| 要旨トップ | 目次 | | 日本生態学会第67回全国大会 (2020年3月、名古屋) 講演要旨 ESJ67 Abstract |
一般講演(ポスター発表) P1-PC-405 (Poster presentation)
筆者らのこれまでの研究により、古くから草原として継続している草原の面積が広いかどうかによって蝶類群集が異なることがわかってきた。実際に蝶類が広い古草原を必要としているかを確かめるには、発生源を特定する必要がある。そのための最も直接的な方法が卵・幼虫・蛹の観察である。しかし、成虫に比べ移動が少なく保護色を持つ種が多いため、発見は困難である。そこで、蛹・幼虫の容易な発見を可能にする手法の開発を試みた。

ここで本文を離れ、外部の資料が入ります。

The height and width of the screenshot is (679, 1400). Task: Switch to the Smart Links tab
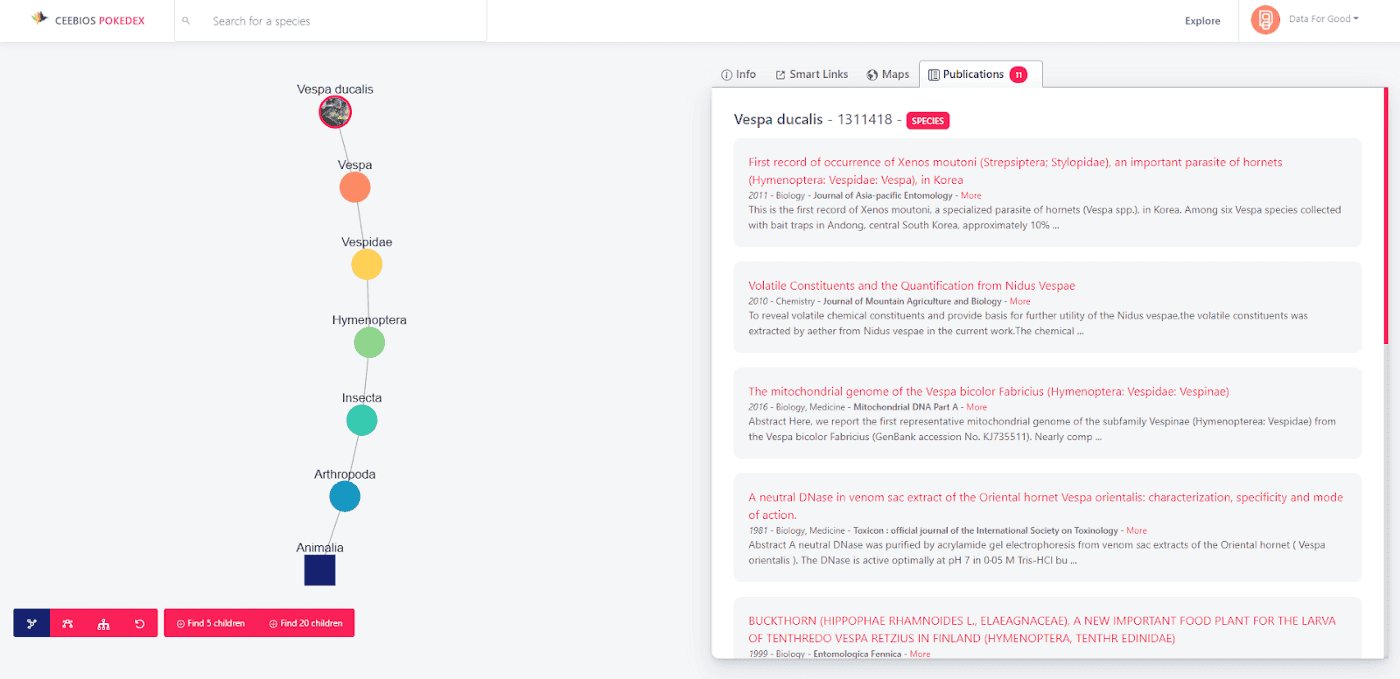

一部の蝶類の蛹には紫外線照射に対して蛍光を発するものが存在することが知られており、これが蛹の容易な発見につながるのではないかと考え、(1)どのような種の蛹が蛍光を発するのか、(2)紫外線蛍光の有無について画像解析を用いて判別できるか、(3)昼間の探索に比べ、紫外線蛍光を用いた夜間の観察は効率が良いかについて調査した。
紫外線の有無の判別には4科20種の蝶類蛹を用いた。紫外線照射下の暗室で撮影し、得られた画像の画素をRGB成分に分解したところ、使用した紫外線ランプには緑成分が含まれておらず、緑成分を取り出すことによって蛍光の有無を簡易的に判別することが出来た。これにより5種で明らかな蛍光が、2種で蛍光を持っている可能性が示された。蛍光を発した種には4科全てが含まれており、紫外線蛍光が蝶類において一般的な現象であること、また、属内でも蛍光の有無が異なることが明らかになった。

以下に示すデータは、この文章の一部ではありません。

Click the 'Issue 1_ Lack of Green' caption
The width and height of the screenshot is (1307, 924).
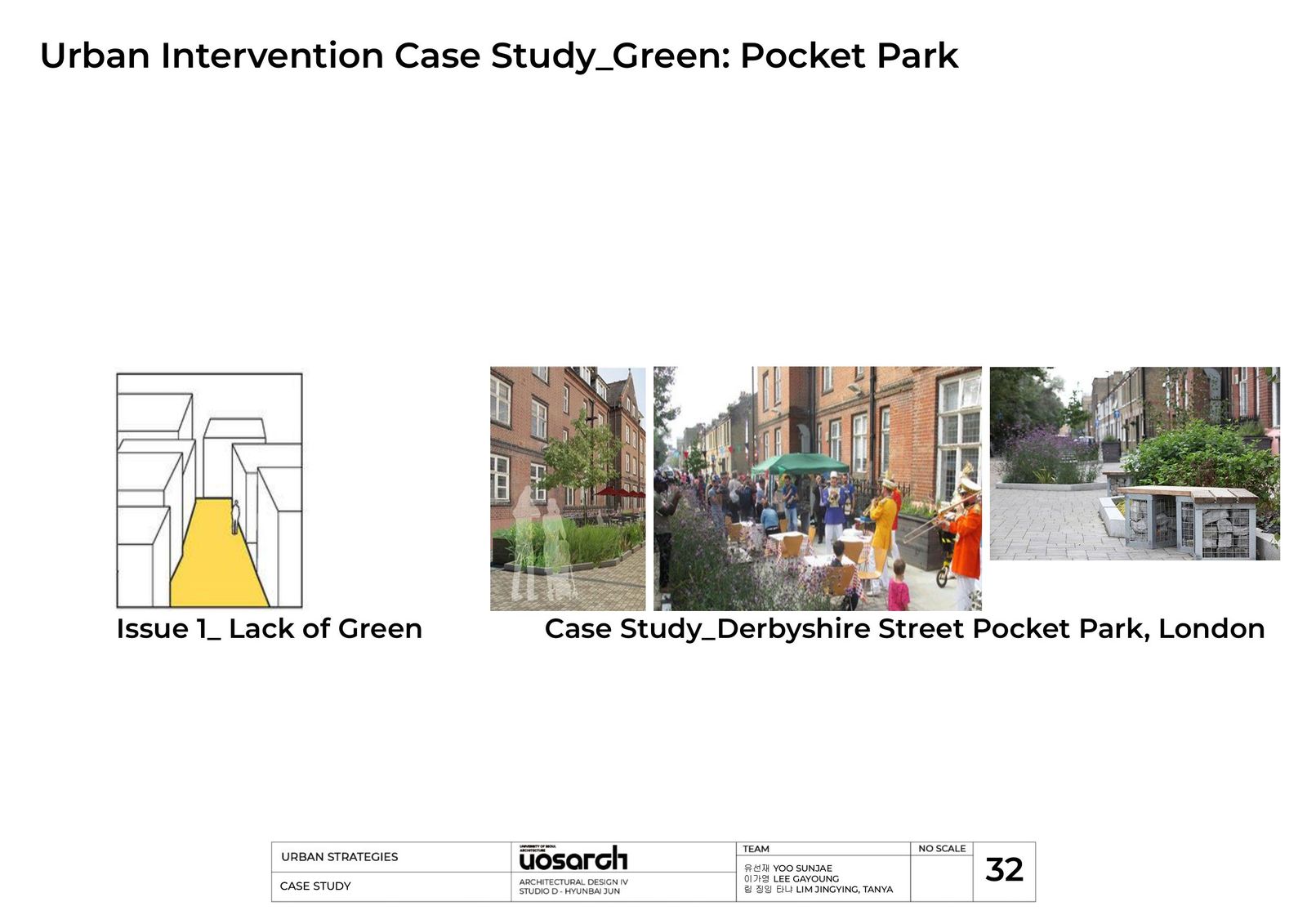click(x=269, y=628)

昼と夜間の蛹発見効率の比較では、半自然草原のヒョウモンチョウで、昼間の蛹発見数は昼間より夜間で高い傾向があった。これにより、ヒョウモンチョウの蛹の発見には、夜間の紫外線を用いた探索が有効であることが示された。環境省レッドリストにおける絶滅危惧Ⅱ類のヒョウモンチョウの保全において、紫外線蛍光を用いた探索は定着しているかの確認に有用な手法である。